• _Task directions_
What is needed here is an exact repetition of the records below, beginning at the line that has "You are a GUI" and stopping after the line that has "This screenshot has width=640, height=372.".

• _Input material_
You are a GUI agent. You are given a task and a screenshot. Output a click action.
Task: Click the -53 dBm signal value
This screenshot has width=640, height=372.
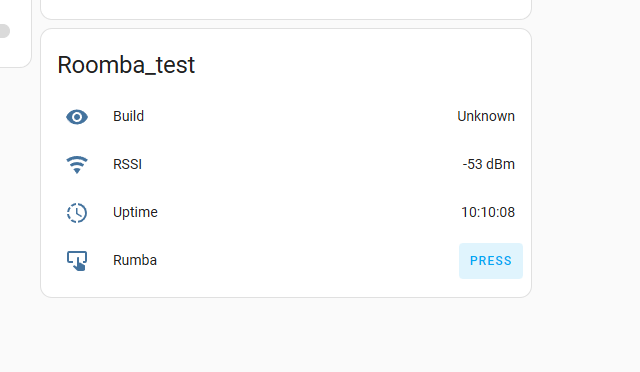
==
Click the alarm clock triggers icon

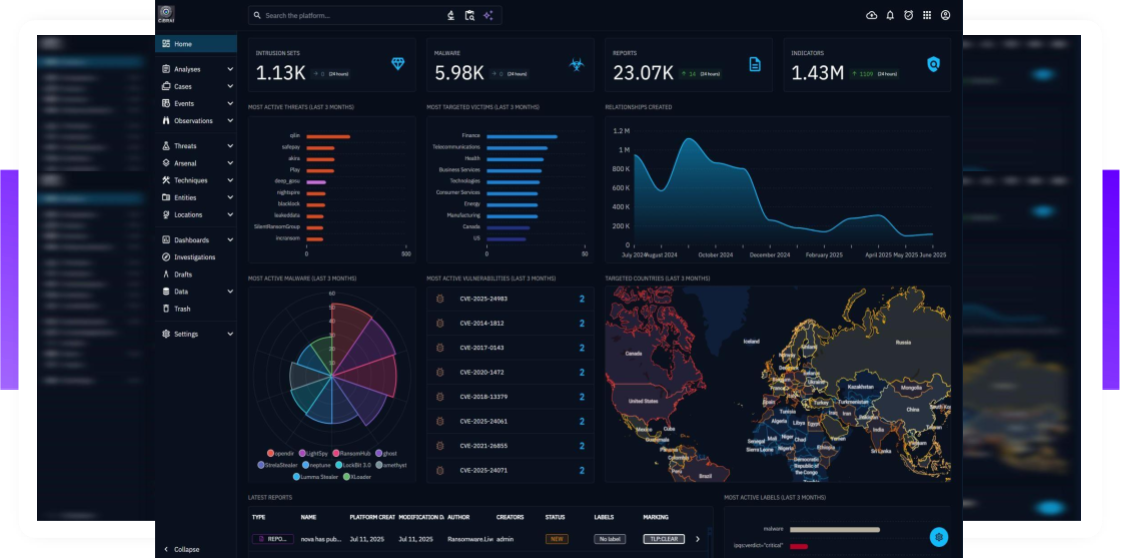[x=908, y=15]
---
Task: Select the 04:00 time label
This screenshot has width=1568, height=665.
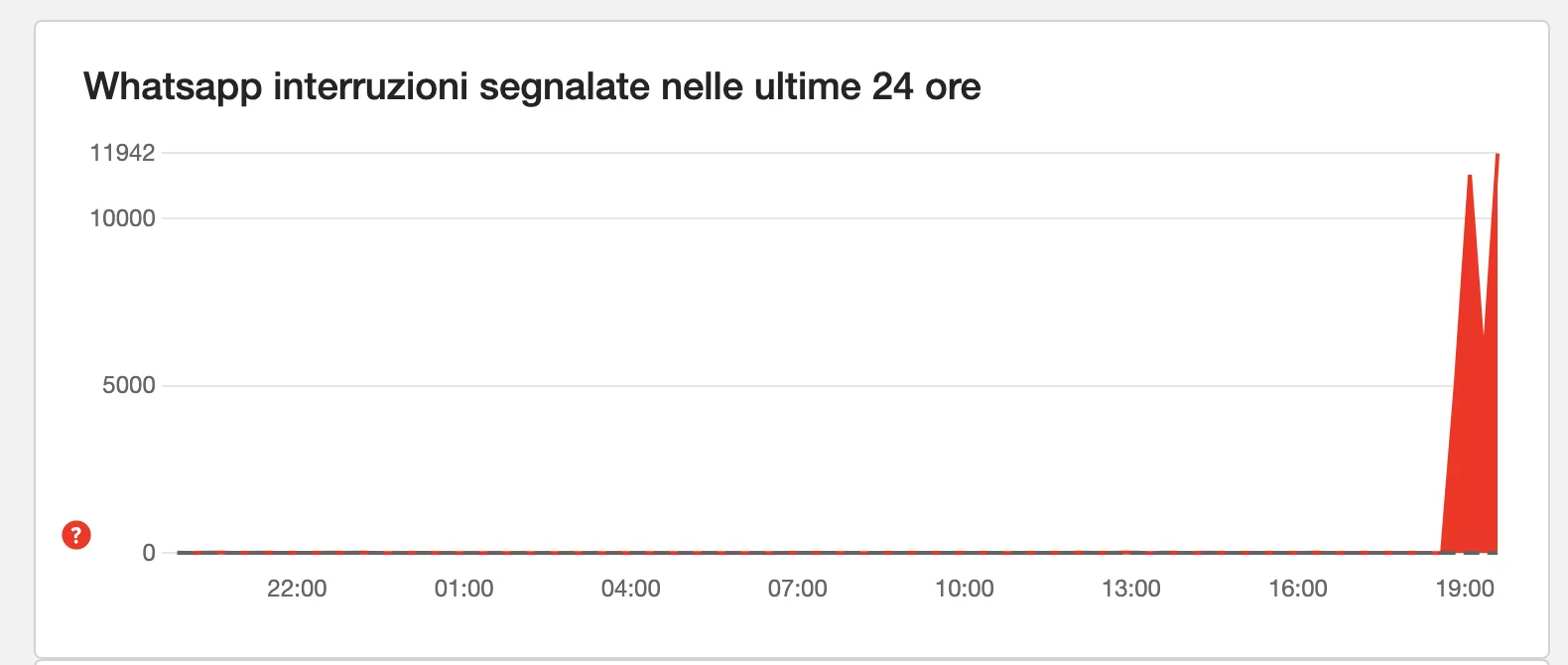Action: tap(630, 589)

• _Exercise answer_
You are a GUI agent. You are given a task and a screenshot. Output a click action.
Task: Click the -53 dBm signal value
This screenshot has width=640, height=372.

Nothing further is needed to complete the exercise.